→ TO DO: Your task is to filter the entries and copy every line containing the string "will".

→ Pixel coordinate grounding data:
[Start of section]

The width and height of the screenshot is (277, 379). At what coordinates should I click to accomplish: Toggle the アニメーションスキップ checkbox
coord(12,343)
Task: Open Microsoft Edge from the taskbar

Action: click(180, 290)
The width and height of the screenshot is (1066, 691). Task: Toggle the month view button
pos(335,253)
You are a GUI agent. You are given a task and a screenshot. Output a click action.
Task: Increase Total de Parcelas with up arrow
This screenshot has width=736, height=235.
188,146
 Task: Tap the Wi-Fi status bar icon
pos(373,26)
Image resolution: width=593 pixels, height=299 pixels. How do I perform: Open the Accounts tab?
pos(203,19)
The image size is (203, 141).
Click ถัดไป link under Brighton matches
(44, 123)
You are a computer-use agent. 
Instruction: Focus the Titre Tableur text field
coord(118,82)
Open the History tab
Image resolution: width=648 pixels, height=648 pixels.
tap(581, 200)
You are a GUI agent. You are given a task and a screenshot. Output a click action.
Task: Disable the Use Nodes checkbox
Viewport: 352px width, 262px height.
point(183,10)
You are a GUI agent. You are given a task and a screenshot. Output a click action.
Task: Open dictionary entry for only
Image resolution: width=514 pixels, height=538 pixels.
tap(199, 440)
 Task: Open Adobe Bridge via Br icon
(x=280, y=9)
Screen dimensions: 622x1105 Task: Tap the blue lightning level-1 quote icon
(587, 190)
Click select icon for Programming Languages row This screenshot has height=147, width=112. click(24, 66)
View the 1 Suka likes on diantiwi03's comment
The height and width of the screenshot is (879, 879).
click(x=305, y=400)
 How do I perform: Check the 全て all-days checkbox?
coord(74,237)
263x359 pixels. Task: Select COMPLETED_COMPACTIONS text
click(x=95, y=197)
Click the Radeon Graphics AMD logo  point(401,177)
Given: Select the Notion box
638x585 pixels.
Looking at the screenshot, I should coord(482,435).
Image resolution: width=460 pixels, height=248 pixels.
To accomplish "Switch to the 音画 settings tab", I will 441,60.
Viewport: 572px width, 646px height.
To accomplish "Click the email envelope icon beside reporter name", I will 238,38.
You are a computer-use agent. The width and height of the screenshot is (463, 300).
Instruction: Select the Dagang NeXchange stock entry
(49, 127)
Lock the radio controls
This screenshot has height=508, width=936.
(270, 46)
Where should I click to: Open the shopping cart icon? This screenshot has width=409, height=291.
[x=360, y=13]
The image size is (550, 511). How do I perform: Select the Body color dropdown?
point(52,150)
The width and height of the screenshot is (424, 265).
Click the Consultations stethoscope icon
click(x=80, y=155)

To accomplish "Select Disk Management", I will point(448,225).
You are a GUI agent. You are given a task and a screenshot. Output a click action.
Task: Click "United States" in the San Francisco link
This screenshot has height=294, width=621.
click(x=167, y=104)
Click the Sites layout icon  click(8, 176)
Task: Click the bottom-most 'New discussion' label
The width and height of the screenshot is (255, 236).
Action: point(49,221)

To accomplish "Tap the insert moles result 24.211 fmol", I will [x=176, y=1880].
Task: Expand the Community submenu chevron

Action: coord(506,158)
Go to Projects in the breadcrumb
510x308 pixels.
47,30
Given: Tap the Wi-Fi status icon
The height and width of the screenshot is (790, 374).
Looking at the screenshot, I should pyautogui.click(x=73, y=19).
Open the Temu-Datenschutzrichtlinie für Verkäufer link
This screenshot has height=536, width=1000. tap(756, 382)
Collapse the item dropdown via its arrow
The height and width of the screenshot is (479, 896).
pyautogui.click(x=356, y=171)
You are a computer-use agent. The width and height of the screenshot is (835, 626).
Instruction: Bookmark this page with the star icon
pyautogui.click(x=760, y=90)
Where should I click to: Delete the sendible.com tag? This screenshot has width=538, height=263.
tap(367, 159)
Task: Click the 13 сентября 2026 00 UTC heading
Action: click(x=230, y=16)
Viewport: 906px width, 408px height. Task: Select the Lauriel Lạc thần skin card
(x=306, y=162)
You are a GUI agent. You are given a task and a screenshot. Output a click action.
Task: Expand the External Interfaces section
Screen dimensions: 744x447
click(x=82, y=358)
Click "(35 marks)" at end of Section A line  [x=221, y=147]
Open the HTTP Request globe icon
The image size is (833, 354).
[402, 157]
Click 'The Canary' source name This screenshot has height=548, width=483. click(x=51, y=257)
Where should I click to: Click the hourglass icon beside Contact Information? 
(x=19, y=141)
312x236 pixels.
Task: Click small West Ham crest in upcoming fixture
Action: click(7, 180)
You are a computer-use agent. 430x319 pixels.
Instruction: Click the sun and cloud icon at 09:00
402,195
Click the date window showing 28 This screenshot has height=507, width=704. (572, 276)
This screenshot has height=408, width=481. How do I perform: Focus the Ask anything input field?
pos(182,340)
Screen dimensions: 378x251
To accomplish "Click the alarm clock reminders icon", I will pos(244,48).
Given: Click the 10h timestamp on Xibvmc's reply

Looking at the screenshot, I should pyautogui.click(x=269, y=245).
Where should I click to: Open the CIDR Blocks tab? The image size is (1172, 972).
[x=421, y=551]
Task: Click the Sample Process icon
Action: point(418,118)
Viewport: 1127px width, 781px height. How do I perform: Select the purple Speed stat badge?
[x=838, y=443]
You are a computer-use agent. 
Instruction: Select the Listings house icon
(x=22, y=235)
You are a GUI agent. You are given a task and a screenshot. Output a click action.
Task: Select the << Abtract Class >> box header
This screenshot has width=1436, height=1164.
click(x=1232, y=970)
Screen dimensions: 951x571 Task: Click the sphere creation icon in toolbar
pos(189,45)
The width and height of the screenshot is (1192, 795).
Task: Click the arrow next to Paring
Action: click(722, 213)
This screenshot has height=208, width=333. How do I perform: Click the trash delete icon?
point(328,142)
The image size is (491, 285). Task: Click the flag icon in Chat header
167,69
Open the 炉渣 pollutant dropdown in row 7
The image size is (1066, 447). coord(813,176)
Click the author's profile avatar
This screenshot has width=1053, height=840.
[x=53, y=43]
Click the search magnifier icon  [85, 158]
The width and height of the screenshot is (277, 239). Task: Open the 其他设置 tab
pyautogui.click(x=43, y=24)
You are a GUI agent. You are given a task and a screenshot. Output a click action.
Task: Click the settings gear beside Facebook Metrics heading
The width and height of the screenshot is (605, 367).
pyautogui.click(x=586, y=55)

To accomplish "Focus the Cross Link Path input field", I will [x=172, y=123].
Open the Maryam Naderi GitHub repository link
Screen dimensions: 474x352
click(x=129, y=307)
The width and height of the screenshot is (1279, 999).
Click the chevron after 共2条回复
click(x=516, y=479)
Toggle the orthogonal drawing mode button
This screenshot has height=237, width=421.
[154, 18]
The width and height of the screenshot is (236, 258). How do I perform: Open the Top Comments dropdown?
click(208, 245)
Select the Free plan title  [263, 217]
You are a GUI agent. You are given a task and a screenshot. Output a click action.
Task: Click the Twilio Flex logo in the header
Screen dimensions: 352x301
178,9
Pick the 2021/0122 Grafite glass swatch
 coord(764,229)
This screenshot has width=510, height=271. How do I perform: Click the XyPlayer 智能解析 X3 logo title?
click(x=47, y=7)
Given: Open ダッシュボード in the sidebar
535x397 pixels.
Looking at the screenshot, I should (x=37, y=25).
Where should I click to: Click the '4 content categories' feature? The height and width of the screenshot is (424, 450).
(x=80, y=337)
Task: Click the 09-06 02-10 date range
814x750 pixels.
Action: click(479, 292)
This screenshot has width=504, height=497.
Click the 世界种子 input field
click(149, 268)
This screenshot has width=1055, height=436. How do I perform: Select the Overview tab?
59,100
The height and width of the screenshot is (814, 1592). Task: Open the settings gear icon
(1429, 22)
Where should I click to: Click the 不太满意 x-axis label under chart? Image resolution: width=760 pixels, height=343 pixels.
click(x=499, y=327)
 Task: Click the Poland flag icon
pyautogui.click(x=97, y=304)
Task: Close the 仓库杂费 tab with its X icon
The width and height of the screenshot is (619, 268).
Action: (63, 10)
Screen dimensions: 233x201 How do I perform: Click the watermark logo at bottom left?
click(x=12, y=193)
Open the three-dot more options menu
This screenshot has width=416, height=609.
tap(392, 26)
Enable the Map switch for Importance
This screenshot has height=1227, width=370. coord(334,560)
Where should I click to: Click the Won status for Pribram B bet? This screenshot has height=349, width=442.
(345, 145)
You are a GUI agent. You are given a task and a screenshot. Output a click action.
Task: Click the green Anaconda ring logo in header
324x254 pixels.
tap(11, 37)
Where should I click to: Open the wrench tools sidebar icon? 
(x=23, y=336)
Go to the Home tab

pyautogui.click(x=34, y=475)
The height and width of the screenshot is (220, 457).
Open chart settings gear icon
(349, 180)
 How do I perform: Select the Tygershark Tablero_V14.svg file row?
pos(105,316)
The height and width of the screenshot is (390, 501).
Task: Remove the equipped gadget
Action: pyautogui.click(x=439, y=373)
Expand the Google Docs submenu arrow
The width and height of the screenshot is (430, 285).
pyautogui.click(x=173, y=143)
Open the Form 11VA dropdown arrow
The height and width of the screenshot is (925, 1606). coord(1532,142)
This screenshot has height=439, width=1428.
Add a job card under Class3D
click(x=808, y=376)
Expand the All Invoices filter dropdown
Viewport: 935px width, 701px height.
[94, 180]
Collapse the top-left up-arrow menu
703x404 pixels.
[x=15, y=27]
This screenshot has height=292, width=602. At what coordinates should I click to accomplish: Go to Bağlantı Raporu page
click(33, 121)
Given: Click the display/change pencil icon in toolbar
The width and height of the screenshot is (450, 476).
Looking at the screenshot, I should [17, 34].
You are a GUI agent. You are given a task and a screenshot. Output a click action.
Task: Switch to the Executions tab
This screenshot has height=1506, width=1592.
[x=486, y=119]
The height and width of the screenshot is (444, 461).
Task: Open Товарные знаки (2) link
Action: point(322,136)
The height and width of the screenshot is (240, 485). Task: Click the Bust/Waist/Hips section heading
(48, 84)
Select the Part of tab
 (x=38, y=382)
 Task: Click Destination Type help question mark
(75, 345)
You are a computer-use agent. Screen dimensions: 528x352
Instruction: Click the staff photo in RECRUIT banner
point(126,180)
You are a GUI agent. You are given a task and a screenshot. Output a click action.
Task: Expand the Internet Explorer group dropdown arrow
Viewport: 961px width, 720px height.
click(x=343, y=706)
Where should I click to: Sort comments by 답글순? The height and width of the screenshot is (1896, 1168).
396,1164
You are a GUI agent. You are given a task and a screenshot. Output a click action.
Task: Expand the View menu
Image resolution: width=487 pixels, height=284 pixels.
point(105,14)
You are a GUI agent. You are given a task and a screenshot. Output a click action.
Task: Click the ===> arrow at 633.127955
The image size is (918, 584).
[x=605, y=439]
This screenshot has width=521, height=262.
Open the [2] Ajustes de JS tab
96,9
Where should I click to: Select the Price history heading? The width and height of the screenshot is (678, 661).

[End of section]

→ REPLY:
To accomplish "Switch to the 音画 settings tab", I will 441,60.
To accomplish "Click the email envelope icon beside reporter name", I will 238,38.
To accomplish "Select Disk Management", I will point(448,225).
To accomplish "Tap the insert moles result 24.211 fmol", I will [x=176, y=1880].
To accomplish "Click the alarm clock reminders icon", I will pos(244,48).
To accomplish "Focus the Cross Link Path input field", I will [x=172, y=123].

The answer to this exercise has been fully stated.